Akhileshwar Krishnan, group CFO of Apollo Hospitals, expects to achieve break-even during the September quarter. The company, which has allocated close to 2,250 beds for Covid patients, has treated over 22,000 already. Besides hospital beds, it is providing home-care plans and has tied up with corporates to treat employees quarantined in hotels. While analysts expect the hospital business to take some time to recover (normalisation by March’21 quarter), the fast-growing pharmacy business will support earnings.
Profitability, too, may expand, with increase in private-label products (own brands).

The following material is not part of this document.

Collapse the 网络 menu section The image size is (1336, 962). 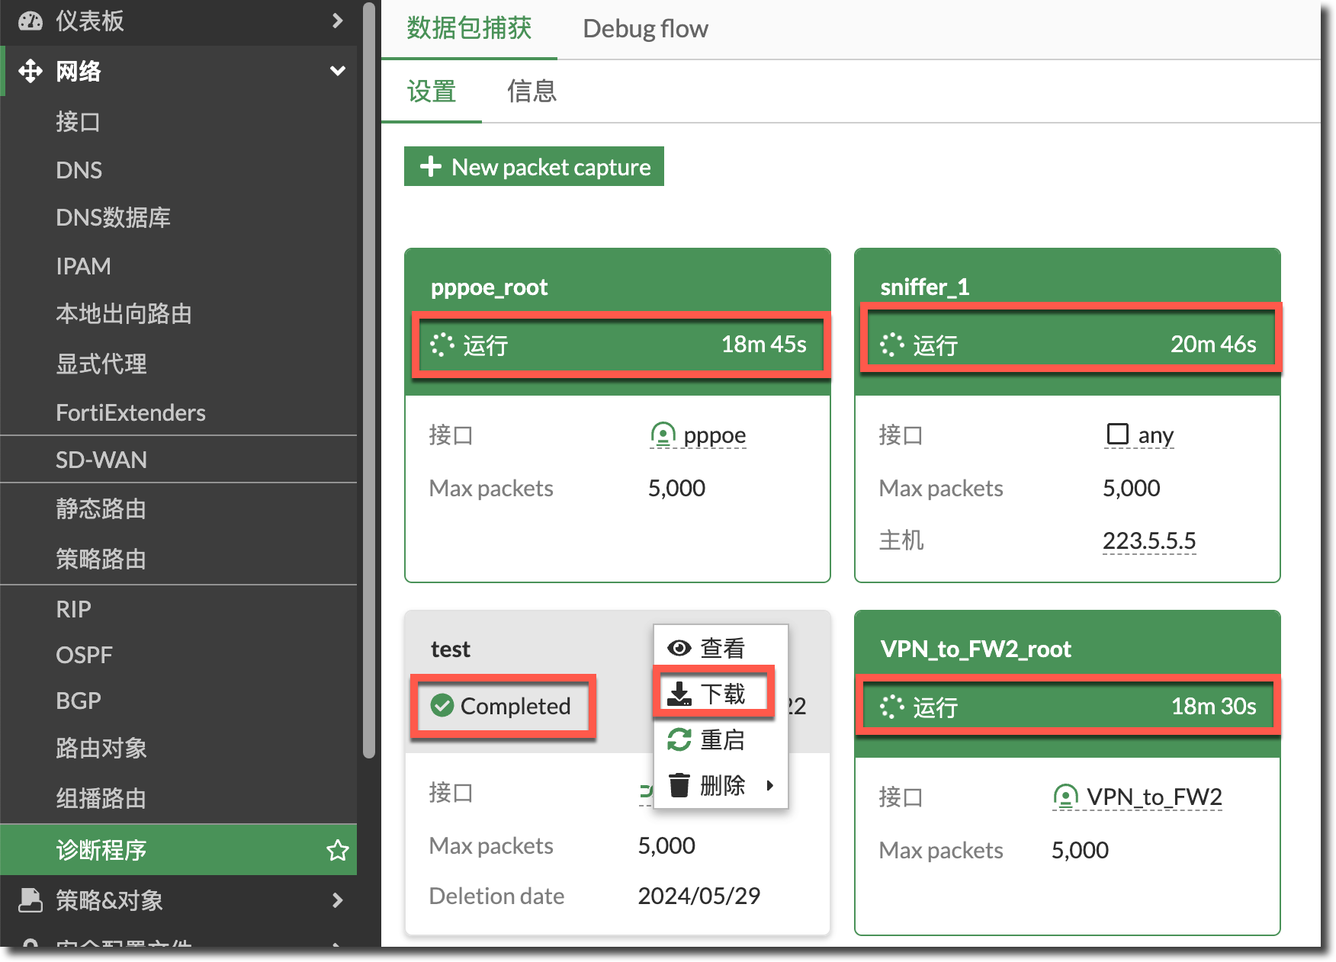[x=337, y=71]
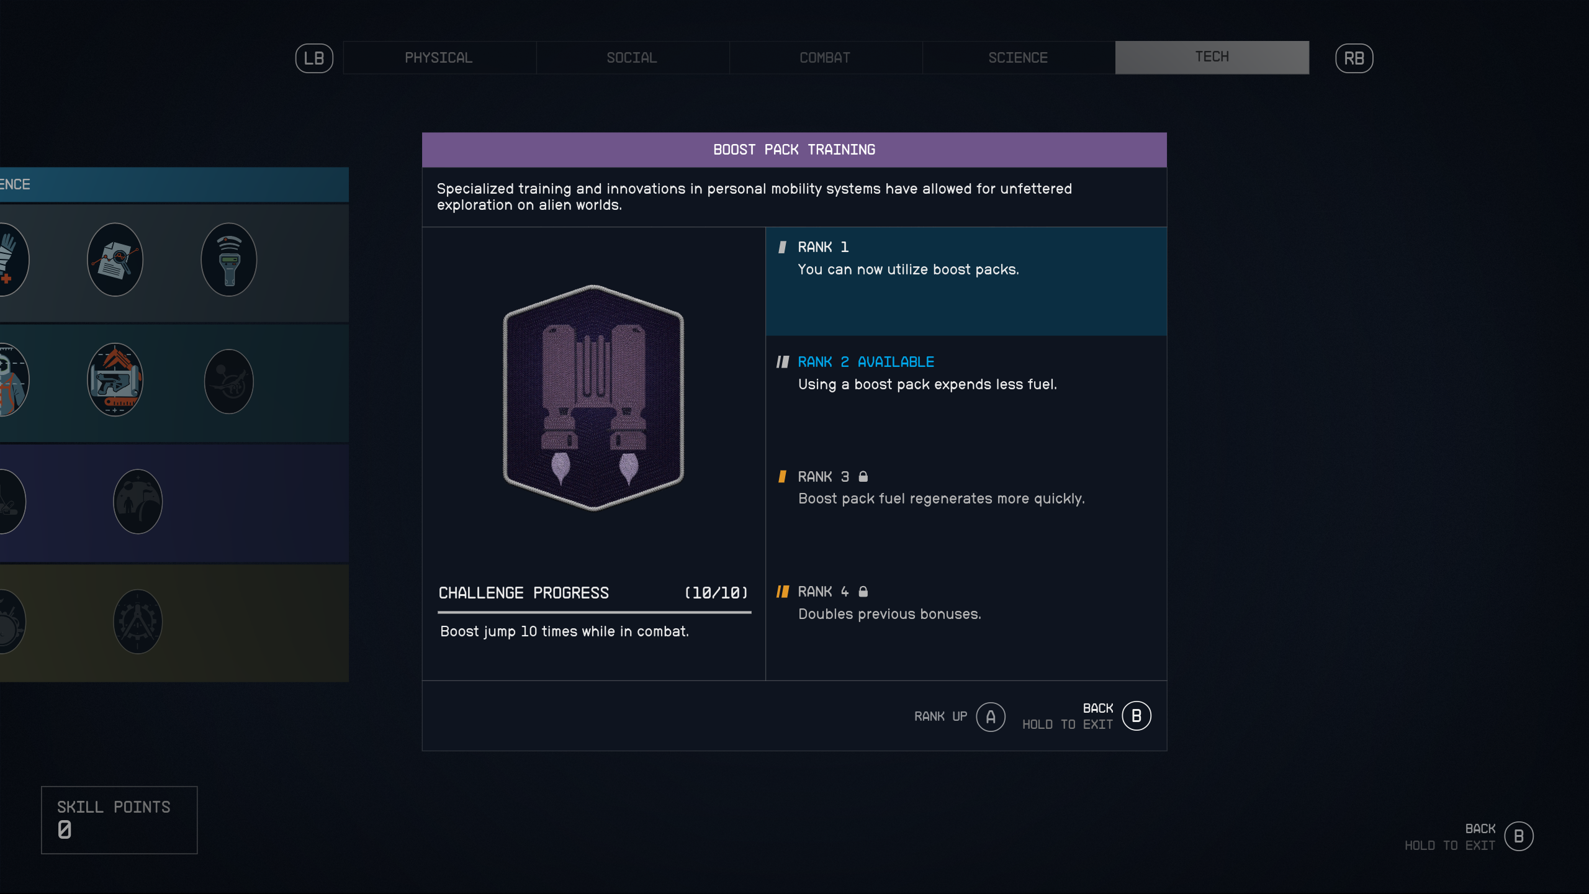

Investors will also keep an eye out for Apollo’s venture into digital consultation, with the launch of its Apollo 24x7 app.
The app has seen 3.72 million downloads (fastest among peers). The move will increase referrals for Apollo’s hospitals, and increase sales for its pharmacies and diagnostic services. Apollo holds inherent benefits, with its existing business supporting the venture. It has close to 4,000 pharmacies, which could help ensure faster delivery.
Analysts say its strength in the e-pharmacy business, which can be scaled up fast, is helping Apollo stay ahead of competitors (faster market share gains). Apollo, being a trusted brand with a vast network of doctors, holds the advantage.
Digital consultations could benefit from the company’s diagnostic services. Credit Suisse
had valued Apollo 24x7 at $325 million, with an Ebitda potential of $21 million by FY24.
The model is scalable, says the bank, citing the example of Chinese app Good Doctor, which has a market
capitalisation of over $16 billion.
With the management prioritising cost reduction, Krishnan expects net debt to remain stable at Rs 3,000 crore.
Bhavesh Gandhi of YES Securities says the impact in Q1 was anticipated, and recovery will begin now. However, after strong run-ups, investors would be better off accumulating the stock on dips.